### WORK INSTRUCTIONS:
#1 Name every river the bridge-book text below lists.
#2 Reproduce the bridge-book text below, unchanged, from "I’m looking for" up to and including "Lauenburg-Lübeck and Gieselau.".

### SELECTED TEXT:
+ + + +

With as much work put in as possible, the decision has been made to write a book on the bridges in Schleswig-Holstein. This five-year project will focus on the bridges, past and present, which has shaped the state and its infrastructure, while at the same time, fostered tourism, business and commerce, especially over the last 150+ years. At the same time, however, we will look at the engineers who left their mark in the state while those, who originated from S-H, emigrated to other places to leave their legacies.  The work will be written in three languages: German, English and Danish, reflecting on the languages of the residents and those who are interested in reading this piece and visiting the sites.

 

I’m looking for the following in order to complete this book project:

 

  1. Old photos, postcards and information on the bridges in Schleswig-Holstein, especially including the previous crossings (those that were replaced with today’s modern structures) and ones that no longer exists. This includes bridges in towns and cities as well as along the rivers: Stör, Eider, Sorge, Trave, Aarau, Treene and Schwentine, and also those along the canals: Alte Eider, Lauenburg-Lübeck and Gieselau.

 

  1. Stories about the bridges in Schleswig-Holstein that are memorable and worth mentioning in the book. Already mentioned in the book on the Eider Bridge in Friedrichstadt, sometimes stories and memories about the bridge makes the crossing one worth remembering.

+ + + +

### RAW DATA:
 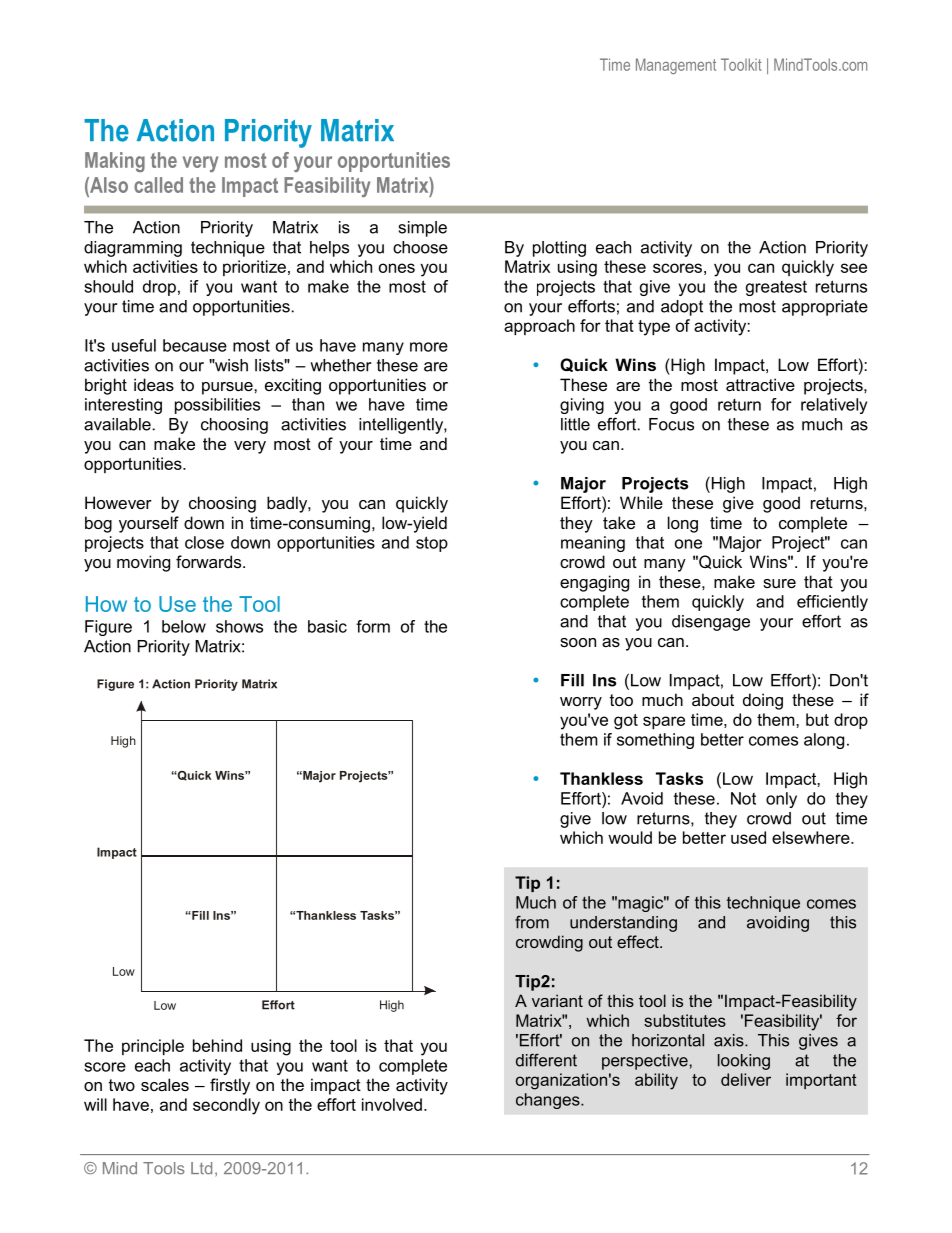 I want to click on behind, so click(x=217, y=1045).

+ + + +

### RESULTS FOR THE EXERCISE:
#1 Stör, Eider, Sorge, Trave, Aarau, Treene, Schwentine

#2
I’m looking for the following in order to complete this book project:

 

  1. Old photos, postcards and information on the bridges in Schleswig-Holstein, especially including the previous crossings (those that were replaced with today’s modern structures) and ones that no longer exists. This includes bridges in towns and cities as well as along the rivers: Stör, Eider, Sorge, Trave, Aarau, Treene and Schwentine, and also those along the canals: Alte Eider, Lauenburg-Lübeck and Gieselau.